> _Exercise directions_:
Return all the lines below in which the string "computer" appears.
+++
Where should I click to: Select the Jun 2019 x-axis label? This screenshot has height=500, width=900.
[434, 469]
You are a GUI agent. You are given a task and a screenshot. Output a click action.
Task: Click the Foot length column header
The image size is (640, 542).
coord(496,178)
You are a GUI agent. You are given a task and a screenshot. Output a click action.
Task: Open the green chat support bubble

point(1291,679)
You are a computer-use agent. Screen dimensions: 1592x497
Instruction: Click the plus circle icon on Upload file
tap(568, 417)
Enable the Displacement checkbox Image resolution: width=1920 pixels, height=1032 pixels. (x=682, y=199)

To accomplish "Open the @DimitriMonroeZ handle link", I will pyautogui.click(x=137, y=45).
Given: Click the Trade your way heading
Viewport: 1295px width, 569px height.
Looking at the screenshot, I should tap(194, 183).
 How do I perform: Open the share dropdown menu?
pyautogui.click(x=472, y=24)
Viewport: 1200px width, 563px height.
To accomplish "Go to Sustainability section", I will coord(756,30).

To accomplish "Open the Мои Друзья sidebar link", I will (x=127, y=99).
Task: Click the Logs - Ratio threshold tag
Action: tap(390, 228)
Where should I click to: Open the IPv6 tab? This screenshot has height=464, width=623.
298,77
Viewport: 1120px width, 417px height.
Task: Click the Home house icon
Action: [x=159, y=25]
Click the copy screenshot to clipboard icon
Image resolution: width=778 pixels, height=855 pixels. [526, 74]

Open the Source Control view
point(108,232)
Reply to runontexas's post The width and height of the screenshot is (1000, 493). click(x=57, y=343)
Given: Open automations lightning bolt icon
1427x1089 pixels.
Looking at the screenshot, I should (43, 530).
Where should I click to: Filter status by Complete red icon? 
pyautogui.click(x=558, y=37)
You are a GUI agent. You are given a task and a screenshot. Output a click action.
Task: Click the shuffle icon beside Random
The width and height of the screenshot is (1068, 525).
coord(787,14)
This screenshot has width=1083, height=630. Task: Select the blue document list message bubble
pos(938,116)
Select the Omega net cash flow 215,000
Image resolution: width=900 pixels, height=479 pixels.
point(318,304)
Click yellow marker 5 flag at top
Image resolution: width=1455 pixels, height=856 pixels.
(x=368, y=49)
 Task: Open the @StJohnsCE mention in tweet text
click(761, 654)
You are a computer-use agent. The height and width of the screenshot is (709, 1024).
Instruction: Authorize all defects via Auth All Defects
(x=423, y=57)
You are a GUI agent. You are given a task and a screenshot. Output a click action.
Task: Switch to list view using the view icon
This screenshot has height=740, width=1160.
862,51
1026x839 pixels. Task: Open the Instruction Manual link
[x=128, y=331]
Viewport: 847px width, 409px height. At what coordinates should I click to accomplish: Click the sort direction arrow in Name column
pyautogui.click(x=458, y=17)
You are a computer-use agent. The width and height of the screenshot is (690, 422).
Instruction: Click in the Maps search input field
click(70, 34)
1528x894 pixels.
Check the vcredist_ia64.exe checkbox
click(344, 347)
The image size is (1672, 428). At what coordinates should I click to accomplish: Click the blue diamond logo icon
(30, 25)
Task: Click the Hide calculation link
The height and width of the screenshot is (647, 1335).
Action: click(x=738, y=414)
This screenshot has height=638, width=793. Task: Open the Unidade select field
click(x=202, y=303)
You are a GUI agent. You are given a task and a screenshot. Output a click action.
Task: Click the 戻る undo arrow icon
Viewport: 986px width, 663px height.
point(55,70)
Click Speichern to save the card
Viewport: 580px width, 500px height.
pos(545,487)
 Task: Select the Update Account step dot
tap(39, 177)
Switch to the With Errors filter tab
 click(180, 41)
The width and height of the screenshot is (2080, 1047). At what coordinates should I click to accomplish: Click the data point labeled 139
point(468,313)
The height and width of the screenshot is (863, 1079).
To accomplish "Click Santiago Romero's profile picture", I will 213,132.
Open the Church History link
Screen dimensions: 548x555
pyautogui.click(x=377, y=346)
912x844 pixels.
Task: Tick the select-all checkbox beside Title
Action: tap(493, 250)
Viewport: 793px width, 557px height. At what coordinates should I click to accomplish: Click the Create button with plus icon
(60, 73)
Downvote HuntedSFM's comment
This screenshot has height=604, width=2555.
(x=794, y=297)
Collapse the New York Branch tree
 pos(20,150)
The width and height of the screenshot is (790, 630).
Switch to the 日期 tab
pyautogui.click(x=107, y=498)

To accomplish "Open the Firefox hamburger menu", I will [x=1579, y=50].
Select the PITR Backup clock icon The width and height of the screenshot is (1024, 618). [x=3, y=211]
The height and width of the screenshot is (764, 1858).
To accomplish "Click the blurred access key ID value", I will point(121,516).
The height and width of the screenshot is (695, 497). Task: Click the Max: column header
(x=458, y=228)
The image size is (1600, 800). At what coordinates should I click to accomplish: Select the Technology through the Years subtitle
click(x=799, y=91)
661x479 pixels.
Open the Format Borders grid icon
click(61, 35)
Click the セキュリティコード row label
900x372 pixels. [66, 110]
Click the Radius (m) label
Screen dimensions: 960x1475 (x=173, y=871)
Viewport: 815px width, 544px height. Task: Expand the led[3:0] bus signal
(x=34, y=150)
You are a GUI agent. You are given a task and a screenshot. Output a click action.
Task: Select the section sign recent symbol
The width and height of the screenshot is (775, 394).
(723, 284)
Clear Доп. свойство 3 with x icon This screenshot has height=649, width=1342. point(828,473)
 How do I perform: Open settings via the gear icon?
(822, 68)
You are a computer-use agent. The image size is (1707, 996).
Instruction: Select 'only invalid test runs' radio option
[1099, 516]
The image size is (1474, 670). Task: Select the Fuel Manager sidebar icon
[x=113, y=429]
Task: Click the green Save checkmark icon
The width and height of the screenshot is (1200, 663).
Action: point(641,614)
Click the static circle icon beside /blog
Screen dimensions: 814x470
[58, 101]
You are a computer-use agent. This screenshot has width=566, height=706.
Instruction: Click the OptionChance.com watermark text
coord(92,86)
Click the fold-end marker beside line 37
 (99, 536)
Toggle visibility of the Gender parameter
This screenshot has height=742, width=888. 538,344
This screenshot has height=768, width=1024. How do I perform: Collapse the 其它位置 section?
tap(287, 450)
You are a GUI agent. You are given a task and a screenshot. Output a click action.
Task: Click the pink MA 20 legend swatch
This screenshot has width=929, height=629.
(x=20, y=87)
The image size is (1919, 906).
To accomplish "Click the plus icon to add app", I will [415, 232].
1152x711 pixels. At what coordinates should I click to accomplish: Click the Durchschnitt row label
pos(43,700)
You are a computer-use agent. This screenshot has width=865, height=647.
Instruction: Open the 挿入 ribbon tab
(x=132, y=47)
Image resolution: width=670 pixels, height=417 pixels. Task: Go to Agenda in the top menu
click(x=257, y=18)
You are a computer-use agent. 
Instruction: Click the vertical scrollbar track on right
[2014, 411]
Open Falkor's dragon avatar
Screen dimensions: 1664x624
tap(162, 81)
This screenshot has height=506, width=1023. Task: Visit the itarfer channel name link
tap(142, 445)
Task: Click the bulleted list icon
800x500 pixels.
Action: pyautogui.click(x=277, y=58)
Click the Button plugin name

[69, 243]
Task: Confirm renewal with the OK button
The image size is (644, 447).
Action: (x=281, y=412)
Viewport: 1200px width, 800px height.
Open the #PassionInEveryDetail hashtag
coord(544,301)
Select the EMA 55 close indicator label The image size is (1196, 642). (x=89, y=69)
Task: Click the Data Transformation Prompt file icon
+++
> _Exercise result_:
You are a computer-use agent. Screen dimensions: 1592x497
You are a computer-use agent. The height and width of the screenshot is (709, 1024).
You are a computer-use agent. The width and height of the screenshot is (690, 422).
You are a computer-use agent. The image size is (1707, 996).
You are a computer-use agent. This screenshot has width=566, height=706.
You are a computer-use agent. This screenshot has width=865, height=647.
You are a computer-use agent. 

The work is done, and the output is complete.